Dataset entries:

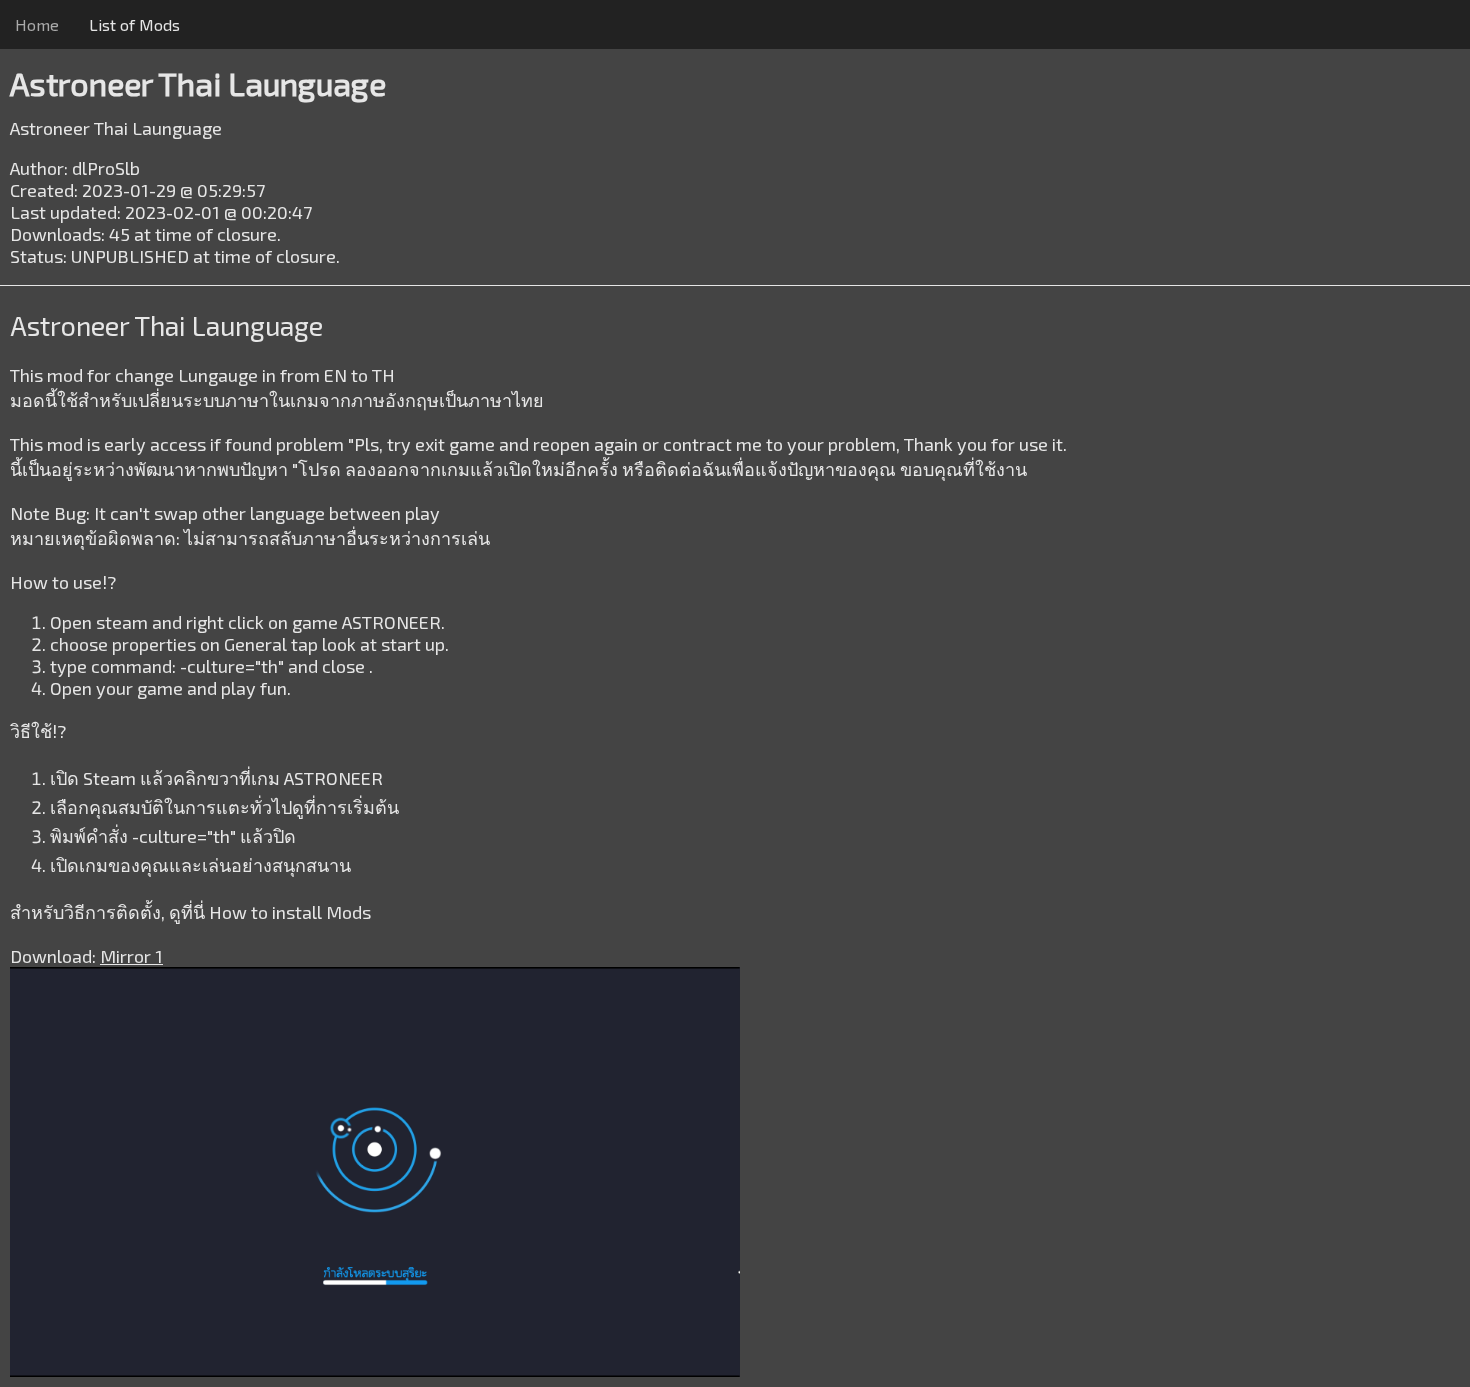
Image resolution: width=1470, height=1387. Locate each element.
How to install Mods (290, 912)
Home (37, 24)
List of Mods (134, 24)
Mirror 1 (131, 956)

--- Problem statement ---
Every record gets retyped exactly; no picture goes into the copy.

--- Task solution ---
Image resolution: width=1470, height=1387. Locate each element.
How to install Mods (290, 912)
Home (37, 24)
List of Mods (134, 24)
Mirror 1 (131, 956)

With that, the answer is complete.